**What needs to be done**
Your answer must be a single number: how many lines in the records include the word "menu".

**Materials provided**
★ ★ ★

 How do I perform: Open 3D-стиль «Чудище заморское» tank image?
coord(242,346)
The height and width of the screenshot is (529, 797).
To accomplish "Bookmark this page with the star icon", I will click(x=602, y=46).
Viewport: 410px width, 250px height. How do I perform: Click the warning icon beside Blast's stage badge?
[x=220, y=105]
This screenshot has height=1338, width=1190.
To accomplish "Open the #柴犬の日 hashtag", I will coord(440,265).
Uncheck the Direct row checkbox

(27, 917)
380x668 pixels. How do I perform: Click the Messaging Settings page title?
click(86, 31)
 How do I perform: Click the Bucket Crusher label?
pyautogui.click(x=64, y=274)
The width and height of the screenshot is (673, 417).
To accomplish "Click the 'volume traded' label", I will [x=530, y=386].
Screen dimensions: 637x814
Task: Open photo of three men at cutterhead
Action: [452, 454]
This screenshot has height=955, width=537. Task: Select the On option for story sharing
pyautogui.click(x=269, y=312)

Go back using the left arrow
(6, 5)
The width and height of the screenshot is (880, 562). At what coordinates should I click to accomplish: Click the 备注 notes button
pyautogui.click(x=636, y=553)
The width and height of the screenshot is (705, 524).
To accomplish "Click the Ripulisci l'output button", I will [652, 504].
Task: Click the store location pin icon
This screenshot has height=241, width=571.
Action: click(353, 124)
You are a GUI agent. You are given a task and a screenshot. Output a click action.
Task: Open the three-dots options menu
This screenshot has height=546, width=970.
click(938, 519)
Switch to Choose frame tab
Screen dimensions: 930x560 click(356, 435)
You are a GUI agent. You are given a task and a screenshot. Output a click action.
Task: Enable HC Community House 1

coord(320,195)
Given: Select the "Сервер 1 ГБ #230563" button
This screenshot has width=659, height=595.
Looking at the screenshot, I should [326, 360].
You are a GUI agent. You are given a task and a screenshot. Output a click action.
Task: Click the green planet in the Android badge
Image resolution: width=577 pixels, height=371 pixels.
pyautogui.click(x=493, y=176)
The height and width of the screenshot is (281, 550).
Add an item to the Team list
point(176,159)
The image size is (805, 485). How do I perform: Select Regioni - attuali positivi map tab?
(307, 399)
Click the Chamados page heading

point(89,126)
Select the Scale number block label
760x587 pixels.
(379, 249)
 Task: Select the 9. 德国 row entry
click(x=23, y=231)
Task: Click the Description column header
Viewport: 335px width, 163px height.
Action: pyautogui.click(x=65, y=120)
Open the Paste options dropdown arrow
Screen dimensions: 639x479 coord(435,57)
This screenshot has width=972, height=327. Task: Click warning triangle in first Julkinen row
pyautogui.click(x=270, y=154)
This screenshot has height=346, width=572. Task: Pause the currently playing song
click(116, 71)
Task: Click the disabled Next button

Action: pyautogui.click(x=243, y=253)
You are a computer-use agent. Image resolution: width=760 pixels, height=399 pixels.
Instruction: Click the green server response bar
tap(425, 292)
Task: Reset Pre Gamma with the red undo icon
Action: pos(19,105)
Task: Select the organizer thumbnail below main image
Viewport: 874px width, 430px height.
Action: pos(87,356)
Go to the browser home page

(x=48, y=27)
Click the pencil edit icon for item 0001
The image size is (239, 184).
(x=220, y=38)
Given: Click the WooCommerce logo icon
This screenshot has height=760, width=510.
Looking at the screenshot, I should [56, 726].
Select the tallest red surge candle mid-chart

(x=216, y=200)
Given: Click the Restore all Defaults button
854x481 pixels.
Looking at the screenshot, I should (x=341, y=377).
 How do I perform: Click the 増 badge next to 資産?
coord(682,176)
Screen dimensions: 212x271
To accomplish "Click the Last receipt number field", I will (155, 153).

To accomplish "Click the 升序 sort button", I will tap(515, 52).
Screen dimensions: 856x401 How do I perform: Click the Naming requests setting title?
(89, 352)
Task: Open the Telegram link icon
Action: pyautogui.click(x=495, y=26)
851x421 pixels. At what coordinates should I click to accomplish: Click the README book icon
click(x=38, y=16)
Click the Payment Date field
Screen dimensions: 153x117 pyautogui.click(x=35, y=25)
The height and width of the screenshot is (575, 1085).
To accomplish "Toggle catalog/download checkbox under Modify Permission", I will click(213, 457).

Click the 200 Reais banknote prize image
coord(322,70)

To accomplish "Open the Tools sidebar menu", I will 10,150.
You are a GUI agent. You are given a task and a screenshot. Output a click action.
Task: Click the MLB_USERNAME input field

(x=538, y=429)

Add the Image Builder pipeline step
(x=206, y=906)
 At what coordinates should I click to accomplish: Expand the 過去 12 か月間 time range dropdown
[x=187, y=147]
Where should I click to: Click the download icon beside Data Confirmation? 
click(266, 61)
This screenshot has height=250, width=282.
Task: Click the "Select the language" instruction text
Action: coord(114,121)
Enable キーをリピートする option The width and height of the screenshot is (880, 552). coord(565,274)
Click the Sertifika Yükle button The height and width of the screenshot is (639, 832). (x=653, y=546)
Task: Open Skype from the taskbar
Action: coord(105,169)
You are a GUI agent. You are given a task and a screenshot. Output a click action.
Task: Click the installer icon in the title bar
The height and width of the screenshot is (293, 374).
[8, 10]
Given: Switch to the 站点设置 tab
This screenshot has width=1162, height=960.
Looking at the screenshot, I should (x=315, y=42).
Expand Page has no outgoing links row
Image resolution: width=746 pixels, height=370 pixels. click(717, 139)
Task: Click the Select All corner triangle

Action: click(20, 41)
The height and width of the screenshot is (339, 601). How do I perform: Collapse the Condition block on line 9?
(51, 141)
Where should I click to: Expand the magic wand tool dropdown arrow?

★ ★ ★

**Worked solution**
2